WHAT IS NEEDED » Locate every line in the entries below that contains the string "button" and copy each one. Matching is case-sensitive.

RECORDS PROVIDED »
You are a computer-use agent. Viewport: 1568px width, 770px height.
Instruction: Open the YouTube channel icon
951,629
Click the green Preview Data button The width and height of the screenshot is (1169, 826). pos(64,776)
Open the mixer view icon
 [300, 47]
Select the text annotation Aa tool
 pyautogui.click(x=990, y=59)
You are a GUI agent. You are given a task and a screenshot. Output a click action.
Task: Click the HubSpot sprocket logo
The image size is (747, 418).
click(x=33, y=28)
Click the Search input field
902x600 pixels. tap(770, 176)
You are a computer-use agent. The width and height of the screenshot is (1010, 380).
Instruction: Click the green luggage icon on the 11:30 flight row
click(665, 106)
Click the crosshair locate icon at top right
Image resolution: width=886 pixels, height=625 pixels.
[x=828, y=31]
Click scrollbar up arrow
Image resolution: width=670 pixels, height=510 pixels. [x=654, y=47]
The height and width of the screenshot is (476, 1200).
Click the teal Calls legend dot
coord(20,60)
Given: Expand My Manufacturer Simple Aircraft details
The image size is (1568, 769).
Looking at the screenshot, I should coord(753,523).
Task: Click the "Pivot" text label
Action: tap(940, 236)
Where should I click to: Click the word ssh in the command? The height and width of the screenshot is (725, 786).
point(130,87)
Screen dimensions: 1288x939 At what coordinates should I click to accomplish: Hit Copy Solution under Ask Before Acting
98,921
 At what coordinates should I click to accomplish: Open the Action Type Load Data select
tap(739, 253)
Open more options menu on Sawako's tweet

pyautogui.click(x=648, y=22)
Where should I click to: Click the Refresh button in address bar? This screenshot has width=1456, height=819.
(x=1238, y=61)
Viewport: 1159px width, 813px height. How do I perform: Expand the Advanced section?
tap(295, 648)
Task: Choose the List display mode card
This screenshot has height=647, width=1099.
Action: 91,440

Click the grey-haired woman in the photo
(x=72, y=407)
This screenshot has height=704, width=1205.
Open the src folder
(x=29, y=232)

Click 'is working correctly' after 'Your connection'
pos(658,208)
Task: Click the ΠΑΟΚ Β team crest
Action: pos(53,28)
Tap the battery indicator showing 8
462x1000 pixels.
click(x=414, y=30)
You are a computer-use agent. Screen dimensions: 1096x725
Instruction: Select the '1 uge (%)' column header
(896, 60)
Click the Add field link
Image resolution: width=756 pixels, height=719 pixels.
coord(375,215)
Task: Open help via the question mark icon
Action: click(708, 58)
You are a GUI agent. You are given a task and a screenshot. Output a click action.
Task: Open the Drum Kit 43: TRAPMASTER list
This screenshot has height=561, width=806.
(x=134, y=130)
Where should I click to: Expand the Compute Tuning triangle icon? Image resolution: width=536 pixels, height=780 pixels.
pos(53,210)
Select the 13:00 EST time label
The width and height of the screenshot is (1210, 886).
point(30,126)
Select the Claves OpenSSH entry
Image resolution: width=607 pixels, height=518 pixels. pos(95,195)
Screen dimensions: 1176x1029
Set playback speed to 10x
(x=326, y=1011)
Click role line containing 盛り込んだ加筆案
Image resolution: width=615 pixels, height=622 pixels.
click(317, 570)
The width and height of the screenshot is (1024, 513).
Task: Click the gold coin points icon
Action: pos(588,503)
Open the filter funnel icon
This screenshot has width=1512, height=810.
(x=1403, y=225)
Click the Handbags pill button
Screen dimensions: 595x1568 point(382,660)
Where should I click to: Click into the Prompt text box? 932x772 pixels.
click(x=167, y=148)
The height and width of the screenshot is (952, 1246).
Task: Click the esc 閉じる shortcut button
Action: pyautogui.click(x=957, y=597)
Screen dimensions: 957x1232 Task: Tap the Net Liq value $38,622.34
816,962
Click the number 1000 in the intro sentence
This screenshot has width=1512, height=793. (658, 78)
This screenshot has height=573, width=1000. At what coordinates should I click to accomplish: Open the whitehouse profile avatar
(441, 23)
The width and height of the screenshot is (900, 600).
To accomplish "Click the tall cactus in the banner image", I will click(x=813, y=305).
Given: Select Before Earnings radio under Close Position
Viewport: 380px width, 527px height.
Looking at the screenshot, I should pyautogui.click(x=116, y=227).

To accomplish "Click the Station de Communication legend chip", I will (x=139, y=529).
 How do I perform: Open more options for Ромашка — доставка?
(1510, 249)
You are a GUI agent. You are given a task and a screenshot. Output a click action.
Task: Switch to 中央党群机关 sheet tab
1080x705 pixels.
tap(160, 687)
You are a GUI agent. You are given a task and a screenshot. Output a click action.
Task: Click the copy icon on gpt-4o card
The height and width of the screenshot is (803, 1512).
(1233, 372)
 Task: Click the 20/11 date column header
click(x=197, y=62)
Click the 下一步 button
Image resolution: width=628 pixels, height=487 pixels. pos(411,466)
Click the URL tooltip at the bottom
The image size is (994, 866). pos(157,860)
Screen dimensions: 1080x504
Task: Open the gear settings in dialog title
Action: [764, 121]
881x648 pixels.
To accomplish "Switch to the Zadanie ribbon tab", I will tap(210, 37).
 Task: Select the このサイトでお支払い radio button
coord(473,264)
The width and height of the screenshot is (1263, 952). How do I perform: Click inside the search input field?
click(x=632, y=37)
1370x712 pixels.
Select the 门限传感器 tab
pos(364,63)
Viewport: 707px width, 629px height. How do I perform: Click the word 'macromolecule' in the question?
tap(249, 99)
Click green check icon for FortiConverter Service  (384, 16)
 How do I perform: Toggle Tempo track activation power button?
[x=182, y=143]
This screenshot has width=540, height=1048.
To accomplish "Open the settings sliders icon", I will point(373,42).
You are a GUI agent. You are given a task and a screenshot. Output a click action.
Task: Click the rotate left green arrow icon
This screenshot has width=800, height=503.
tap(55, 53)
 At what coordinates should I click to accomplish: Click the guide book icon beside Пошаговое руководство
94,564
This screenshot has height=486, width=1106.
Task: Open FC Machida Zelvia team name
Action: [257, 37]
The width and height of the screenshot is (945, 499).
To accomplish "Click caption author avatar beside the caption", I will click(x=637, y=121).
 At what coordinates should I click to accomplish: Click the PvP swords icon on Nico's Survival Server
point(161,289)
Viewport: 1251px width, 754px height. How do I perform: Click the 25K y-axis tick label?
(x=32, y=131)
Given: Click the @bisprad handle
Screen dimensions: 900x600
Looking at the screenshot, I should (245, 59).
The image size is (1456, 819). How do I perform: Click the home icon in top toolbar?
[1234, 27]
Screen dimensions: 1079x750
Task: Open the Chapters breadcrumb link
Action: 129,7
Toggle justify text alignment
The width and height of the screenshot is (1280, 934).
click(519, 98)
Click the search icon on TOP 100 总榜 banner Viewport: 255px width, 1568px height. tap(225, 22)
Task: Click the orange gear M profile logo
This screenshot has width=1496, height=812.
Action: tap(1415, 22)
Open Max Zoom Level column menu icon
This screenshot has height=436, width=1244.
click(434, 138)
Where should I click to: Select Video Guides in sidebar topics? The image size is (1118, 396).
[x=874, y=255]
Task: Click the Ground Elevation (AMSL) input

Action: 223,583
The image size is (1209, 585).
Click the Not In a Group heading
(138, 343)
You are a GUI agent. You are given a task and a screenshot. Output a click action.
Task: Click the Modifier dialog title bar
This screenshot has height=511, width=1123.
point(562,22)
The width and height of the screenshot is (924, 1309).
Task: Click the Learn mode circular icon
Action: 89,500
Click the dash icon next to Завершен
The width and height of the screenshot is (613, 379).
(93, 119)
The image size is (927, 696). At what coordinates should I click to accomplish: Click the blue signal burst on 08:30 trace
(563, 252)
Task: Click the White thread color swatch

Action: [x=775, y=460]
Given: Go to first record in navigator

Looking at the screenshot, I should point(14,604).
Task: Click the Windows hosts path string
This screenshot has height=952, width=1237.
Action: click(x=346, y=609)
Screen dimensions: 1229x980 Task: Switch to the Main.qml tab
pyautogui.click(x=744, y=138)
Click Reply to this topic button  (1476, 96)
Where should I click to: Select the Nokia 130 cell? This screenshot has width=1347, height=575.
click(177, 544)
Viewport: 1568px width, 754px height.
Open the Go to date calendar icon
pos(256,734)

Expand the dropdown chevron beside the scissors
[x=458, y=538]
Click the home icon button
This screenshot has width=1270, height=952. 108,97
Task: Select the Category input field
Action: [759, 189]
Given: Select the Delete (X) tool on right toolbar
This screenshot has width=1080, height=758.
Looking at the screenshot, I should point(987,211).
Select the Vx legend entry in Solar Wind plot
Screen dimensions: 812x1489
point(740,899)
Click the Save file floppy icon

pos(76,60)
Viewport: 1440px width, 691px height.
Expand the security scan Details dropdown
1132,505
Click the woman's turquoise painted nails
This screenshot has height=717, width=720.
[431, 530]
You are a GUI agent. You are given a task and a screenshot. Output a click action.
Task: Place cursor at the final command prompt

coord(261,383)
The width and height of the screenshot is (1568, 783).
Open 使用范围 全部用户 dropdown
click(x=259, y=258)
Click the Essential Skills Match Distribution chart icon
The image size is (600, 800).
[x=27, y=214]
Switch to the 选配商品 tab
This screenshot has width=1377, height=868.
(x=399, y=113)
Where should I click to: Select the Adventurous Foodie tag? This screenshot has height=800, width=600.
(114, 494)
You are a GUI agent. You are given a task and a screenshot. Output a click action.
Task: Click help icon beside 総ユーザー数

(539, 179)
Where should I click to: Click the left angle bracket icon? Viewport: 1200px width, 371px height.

SOLUTION TO THE PROBLEM »
Click the green Preview Data button The width and height of the screenshot is (1169, 826). pos(64,776)
Where should I click to: Click the Refresh button in address bar? This screenshot has width=1456, height=819.
Click the Handbags pill button
Task: Click the esc 閉じる shortcut button
Click the 下一步 button
 Task: Select the このサイトでお支払い radio button
 How do I perform: Toggle Tempo track activation power button?
Click Reply to this topic button  (1476, 96)
Click the home icon button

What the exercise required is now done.